手水舎の正面には、白龍神が祀られている関係からか、手水舎の龍も白色です。
▼狛犬
▼社殿・拝殿
こちらの拝殿と本殿は、東京都指定有形文化財に指定されている建物です。本殿は1858年(安政5年)に建てられ、拝殿は1875年(明治8年)に建てられたものです。
関東大震災や東京大空襲をくぐり抜けてきた、江戸を残す貴重な建物です。
龍の彫刻は、江戸時代の代表的な彫刻家の嶋村俊表の作品で、とても美しい姿の龍の彫り物です。
▼神楽
一般的には神楽殿と呼ばれますが、田無神社では舞殿と呼んでいます。
舞殿の前にはフードカーが常駐していて、コーヒーなどが飲めます。ここで軽食を買い、境内でノンビリ心を癒やすのも良いですね。
▼授与処
▼参集殿
この参集殿が文化財としては一番貴重で、国の登録有形文化財(建造物)に指定されています。
でも目立った存在ではなく、普通にしていると社務所?くらいに見落としてしまいます。
▼摂社・末社
明治時代に神社は国の管理となり、管理しやすいようにと神社は合祀(合併)された関係で、田無神社には多くの摂社・末社が鎮座しています。
▼賀陽家屋敷稲荷神社
一の鳥居をくぐりすぐにあるのが、こちらの稲荷神社です。賀陽家は、無医村状態の田無周辺で医療を施した家で、田無神社の宮司を代々務めている一族です。
▼津島神社
龍の参道を進み拝殿の前で左に曲がると、素戔嗚尊を祀る津島神社があります。素戔嗚は田無神社の主祭神の大国主命の義父、もしくはご先祖とされている神様です。
祠の前には蘇民将来の伝説から、茅の輪があります。蘇民将来伝説では、蘇民将来の家を訪ねた神様は素戔嗚とされています。素戔嗚を祀る神社には、今や夏の大祓の時期だけでなく年中茅の輪があります。(素戔嗚を祀っていない神社でも、茅の輪はあります。)
▼弁天さま
弁財天は、ヒンドゥー教の女神であるサラスヴァティーが、仏教に取り込まれ弁財天と呼ばれるようになりました。また、神仏習合により市杵島姫命が、弁財天だとされています。

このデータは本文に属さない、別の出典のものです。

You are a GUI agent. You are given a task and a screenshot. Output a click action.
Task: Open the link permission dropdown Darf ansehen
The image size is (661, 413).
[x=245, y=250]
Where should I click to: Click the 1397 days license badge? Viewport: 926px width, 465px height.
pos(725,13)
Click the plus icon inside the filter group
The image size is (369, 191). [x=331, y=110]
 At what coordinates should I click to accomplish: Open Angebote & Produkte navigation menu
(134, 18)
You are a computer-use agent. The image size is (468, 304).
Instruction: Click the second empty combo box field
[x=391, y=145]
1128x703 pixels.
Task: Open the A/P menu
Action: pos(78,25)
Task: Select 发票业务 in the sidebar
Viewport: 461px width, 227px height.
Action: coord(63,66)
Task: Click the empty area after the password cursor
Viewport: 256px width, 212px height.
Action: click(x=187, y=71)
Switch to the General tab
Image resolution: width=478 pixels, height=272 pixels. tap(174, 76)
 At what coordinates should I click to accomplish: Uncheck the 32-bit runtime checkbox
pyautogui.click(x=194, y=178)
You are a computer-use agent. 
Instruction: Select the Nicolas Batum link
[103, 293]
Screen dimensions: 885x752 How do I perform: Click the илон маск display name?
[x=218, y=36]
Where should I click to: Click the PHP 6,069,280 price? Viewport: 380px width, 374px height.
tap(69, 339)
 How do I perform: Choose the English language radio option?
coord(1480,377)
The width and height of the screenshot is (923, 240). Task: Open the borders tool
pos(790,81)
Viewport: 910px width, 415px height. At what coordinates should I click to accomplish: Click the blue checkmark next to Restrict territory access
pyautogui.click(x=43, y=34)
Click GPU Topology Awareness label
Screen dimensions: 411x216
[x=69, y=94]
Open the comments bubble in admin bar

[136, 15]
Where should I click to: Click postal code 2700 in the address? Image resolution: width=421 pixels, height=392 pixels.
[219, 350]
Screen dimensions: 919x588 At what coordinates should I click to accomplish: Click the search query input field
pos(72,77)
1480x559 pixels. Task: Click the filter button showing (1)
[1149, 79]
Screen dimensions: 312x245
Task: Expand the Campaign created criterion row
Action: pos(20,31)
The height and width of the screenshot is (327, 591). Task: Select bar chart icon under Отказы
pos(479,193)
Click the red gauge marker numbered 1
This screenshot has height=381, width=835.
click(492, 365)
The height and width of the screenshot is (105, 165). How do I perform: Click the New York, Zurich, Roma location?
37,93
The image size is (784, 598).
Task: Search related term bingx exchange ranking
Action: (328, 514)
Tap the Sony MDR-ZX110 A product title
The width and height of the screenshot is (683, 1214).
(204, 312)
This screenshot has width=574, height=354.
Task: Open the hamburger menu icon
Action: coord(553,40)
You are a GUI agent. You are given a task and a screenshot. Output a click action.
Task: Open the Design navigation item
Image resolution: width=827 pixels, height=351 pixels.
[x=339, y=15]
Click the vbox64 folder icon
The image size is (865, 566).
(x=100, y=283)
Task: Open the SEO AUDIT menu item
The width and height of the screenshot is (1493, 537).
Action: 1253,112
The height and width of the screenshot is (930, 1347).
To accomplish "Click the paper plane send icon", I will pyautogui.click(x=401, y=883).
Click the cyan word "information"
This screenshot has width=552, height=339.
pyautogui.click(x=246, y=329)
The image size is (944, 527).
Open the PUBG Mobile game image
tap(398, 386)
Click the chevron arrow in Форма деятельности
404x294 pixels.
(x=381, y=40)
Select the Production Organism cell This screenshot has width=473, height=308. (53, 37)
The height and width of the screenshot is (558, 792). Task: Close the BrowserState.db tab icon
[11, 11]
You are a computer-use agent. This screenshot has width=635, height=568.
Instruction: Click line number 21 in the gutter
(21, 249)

ところがこちらの田無神社の弁天様は、須勢理比売命を弁天として祀っています。
須勢理比売命は、田無神社の主祭神の大国主命の妻で津島神社の素戔嗚尊の娘です。
これは、田無神社だけの祭り方です。
▼少彦名社
少彦名は、海の向こうから大国主命の元へやってきた親指大の神様で。大国主はその頃国造りに行き詰まっていました、そこに海の果てからやっていた少彦名はが大国主を助け国造りを推進しました。
少彦名社は、本殿すぐ左脇に鎮座しています。
▼恵比寿・大黒社 金の鳥居
大黒天は大国主と同一神とされています。一方恵比寿神は多くの神社では事代主神とされています。ところがこちらの田無神社では、少彦名を恵比寿さまとしています。
これは日本じゅうでも、とても少ない例です。
▼野分初稲荷大社
田無神社の野分初稲荷神社の歴史は古く、室町時代の頃からこの地域で信仰されているお稲荷さんです。
▼煩大人社・鹽竈神社
煩大人は、伊邪那岐が黄泉の国より帰還して筑紫の日向で禊をした時、脱ぎ捨てた衣より生まれ出た神様です。伊邪那岐が、煩わしい衣服を脱ぎ捨てたことは、除災の効用があるとして祀られています。
鹽竈神社は、塩土老翁を祀っています。
塩土老翁は、山幸彦が海幸彦の釣り針を無くし困っていた所に現れ知恵を授けた神です。塩土老翁は、海の神として描かれています。
▼境内
五龍神
▼赤龍神
赤龍神像は、一の鳥居をくぐってすぐ右側に鎮座しています。
▼黒龍神
黒龍神像は、北参道入ってすぐのところに鎮座しています。
▼青龍神
青龍神像は、大鵬の土俵のある境内東側に鎮座しています。
※金龍神は拝殿の中で撮影禁止と書かれていました。
御神木
御神木の周りを回って参拝できます。(くれぐれも神気を頂こうとしてむやみにご神木に触れてはいけませんよ)
境内スナップ
▼龍神池
こちらの龍神池には、絶滅危惧種のミナミメダカが生息しています。
▼子育て親子石
大小の岩が、親子が寄り添ううように並んでいることから子育て親子石と呼ばれています。子育てで悩んでいる方、撫でに行ってください。
▼子育て犬
子育て・出産に縁起の良い木彫りの彫刻です。これも皆で撫でてください。
▼大鵬石碑と土俵
昭和の大横綱大鵬は田無神社と縁が深く、田無神社崇敬会初代会長を務めています。
▼楠木正成像
楠木正成は南朝方の武将で、関東にはあまりゆかりのない武将ですが、子孫が田無神社の分社である尉殿神社の近辺に移住したとされています。そんな関係から尉殿神社を守護したとの言い伝えがあり、何時しか石像が祀られたようです。
▼撫龍
こちらは新しく平成26年東参道が整備されたときにできたものです。
龍と玉を撫でると運気が向上するご利益があるようです。龍頭と玉は色が変わっています。
御朱印
初穂料・・・300円
授与所:二の鳥居をくぐって右側にあります。
▼授与品
周辺情報
道を隔てた向かい側に元別当寺だった総持寺があります。一般が参拝できるスペースはさほど大きくありませんが、かなり広いお寺さんです。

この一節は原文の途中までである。